# PASSAGE:
----

In programming his semantics, the user should be able to work without the distracting detail of parsing, tree representation, and ambiguity. The point of identifying the cognitive and generative phases is to isolate these issues logically in order to achieve this division of labor. Whether writing an English-to-French translation program or a question-answering system, there are many details to worry about that have absolutely no relevance to the cognitive phase; the myriad idiosyncrasies of French grammar and style, the various searching algorithms and inference rules that are tightly coupled in a QA system to the surface information, and so on. Without some method in this large-scale madness, progress is bound to be slow.

Furthermore, we believe that a high level of performance will be forthcoming from the cognitive phase of, say, machine translation programs, long before a similarly impressive level is attained by the generative phase. This is partly because comparatively little work is being done on generative aspects of MT, but more because it is inherently harder to say something with good grammar and style than it is simply to understand what is being said (at least explicitly!). The cognitive phase can ignore most details of style, and many details of grammar. In every program written so far with LINGOL, the generative component has been about three times the size of the cognitive component, and our prediction is that this ratio will increase as each phase is improved.

----

[Saved data entries]
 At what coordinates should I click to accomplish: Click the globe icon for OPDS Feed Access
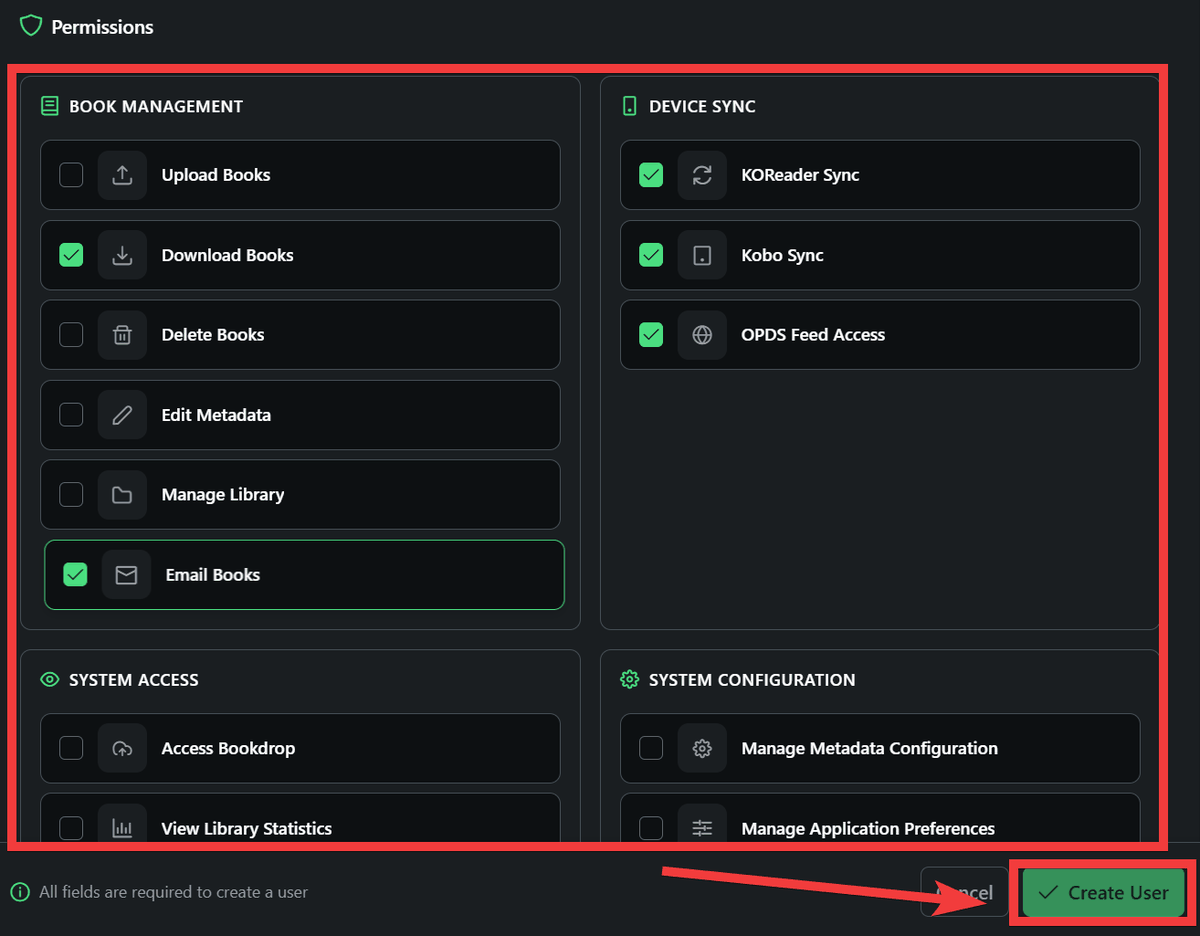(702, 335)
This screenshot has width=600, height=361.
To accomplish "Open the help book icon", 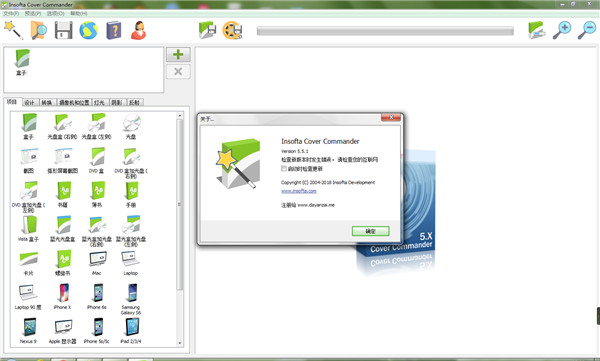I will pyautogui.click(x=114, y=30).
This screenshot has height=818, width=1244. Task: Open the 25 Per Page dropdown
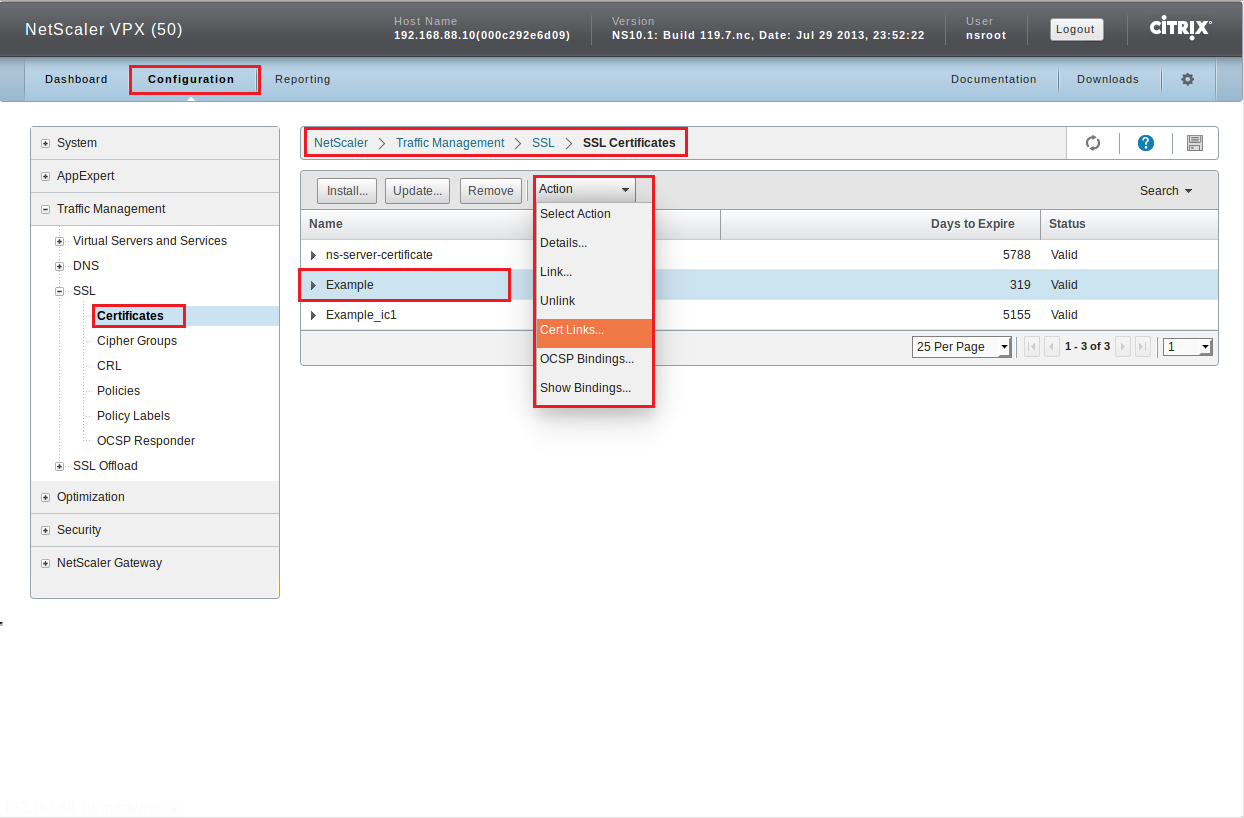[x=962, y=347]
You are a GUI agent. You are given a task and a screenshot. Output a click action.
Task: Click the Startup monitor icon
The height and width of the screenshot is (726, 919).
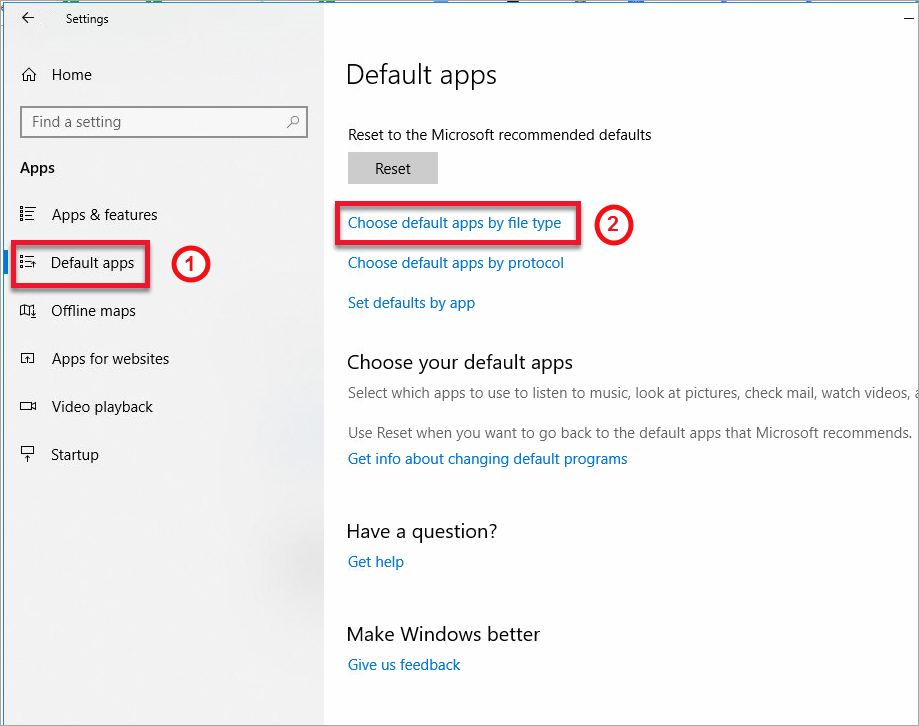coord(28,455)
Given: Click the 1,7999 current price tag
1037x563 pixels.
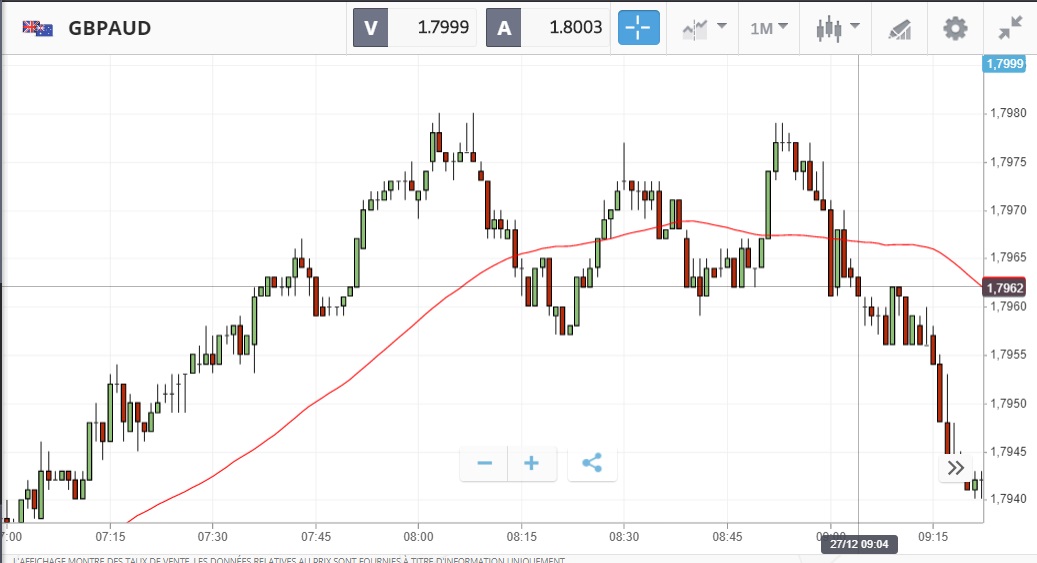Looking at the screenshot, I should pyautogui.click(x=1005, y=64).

----

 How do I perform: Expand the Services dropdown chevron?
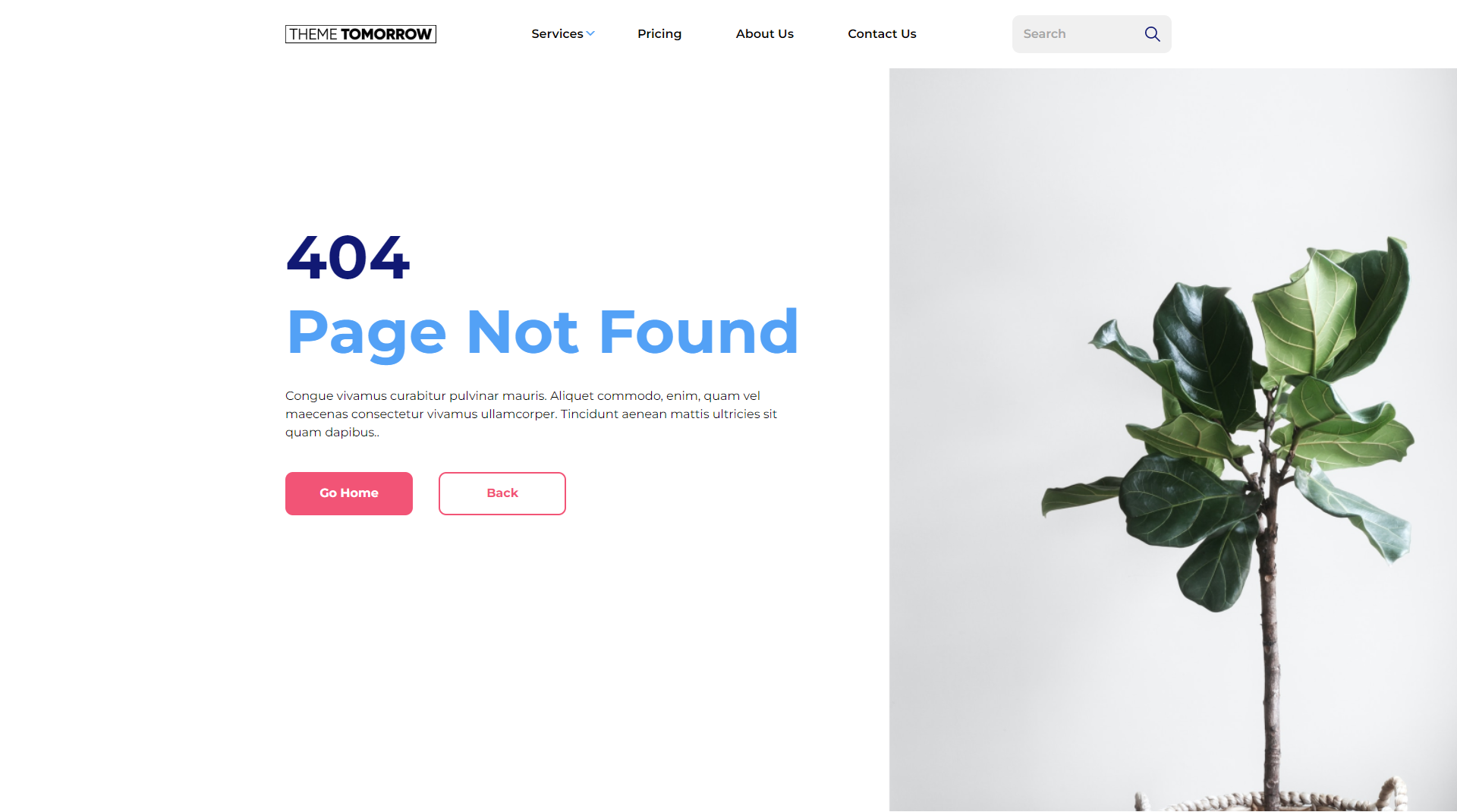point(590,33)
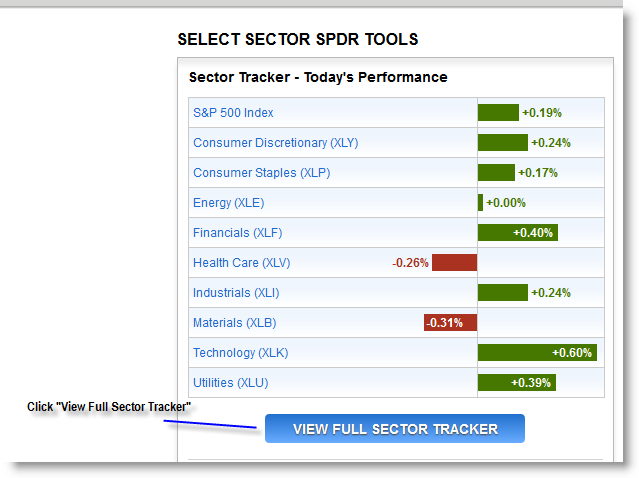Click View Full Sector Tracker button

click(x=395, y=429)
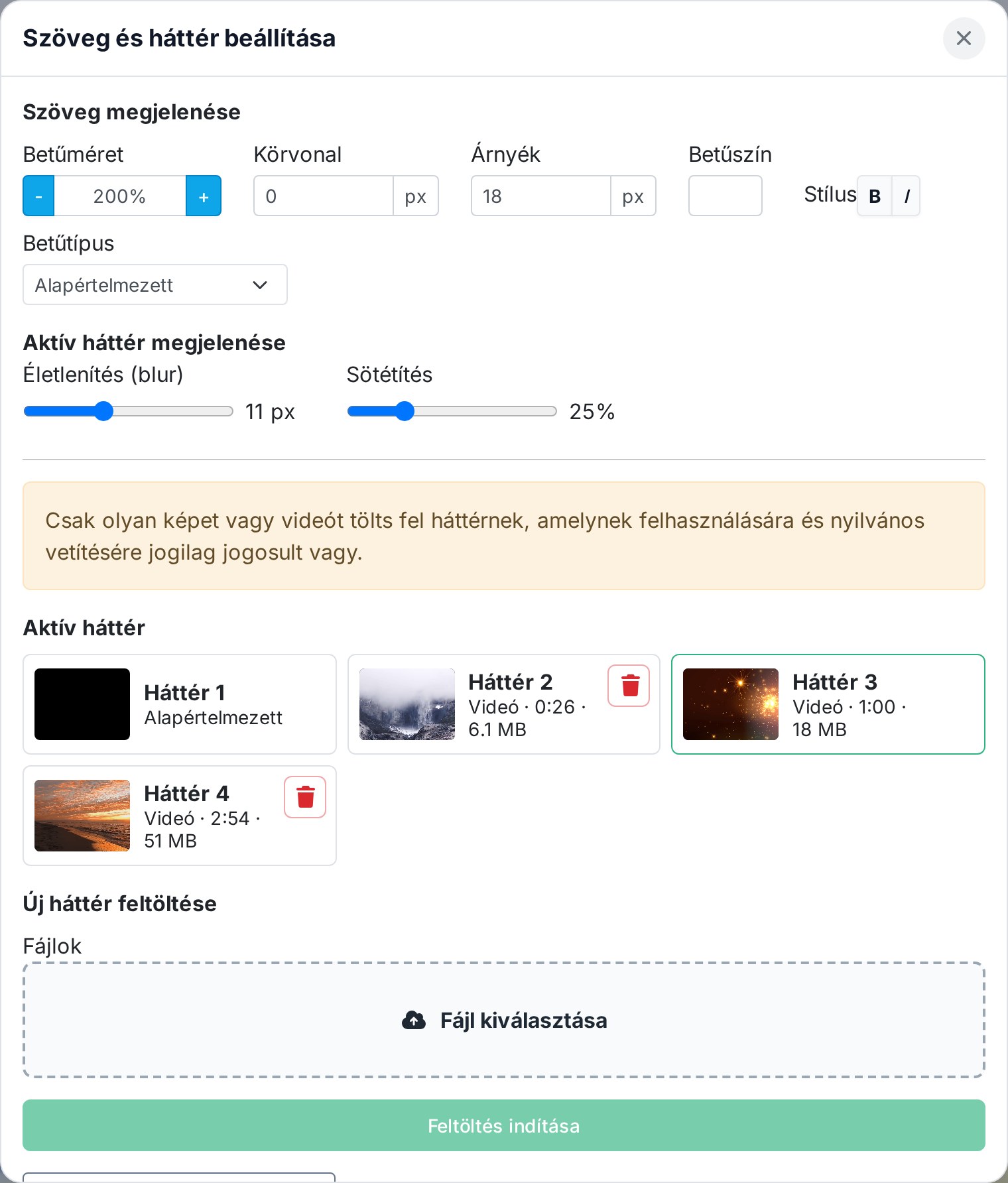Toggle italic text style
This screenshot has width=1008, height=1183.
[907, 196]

----

# AIM OF THE TASK:
Extend the passage on the cognitive and generative phases of language programs, picking up after its final sentence.

# RESULT FOR THIS TASK:
In taking this point of view, we are following a different philosophy from that of Winograd (1971), who makes use of strong interaction between the syntax and semantics components, which is one of the more notable features of his program. However, the result has been to produce a program whose details are lost in the richness of this interaction, and I have heard Winograd mutter when looking at a part of the program for "BE", "I don't remember writing that."

For the moment we are willing to sacrifice whatever additional power this approach has to offer for the sake of being able to write clean, modular, transparent semantic code. However, we do not believe that in order to restore this power we need to restore this interaction. Instead, we plan to rely eventually on strong interaction between syntax and pragmatics, leaving semantics as the cognition-independent arena. This is not just passing the buck; since we see semantics as being more complex than syntax, we are trying to divide the work-load more evenly to keep all modules reasonably small. How syntax is to consult pragmatics is material for future research. Our point is that the bulk of semantics is irrelevant to syntax.

The issue now is simply, how does one write programs that operate on trees (the output of LINGOL's cognitive phase)? This issue has been addressed by computer scientists in connection with compiling for the past ten years, and the discipline of syntax directed translation has gradually emerged. An early syntax directed translator is that of Warshall and Shapiro (1964). They used a tree-walk paradigm, in which the semantics consists of programs that tell a pointer to move up, down or across the tree and occasionally output information. Floyd (conversation) has commented that the technique was much too clumsy for practical applications when compared with techniques that tied the semantics to the syntax rather than to the output of the syntax. It is alarming to find Winograd using this approach in his program, which we conjecture would be made more transparent by adopting a more rule-oriented and less tree-oriented approach.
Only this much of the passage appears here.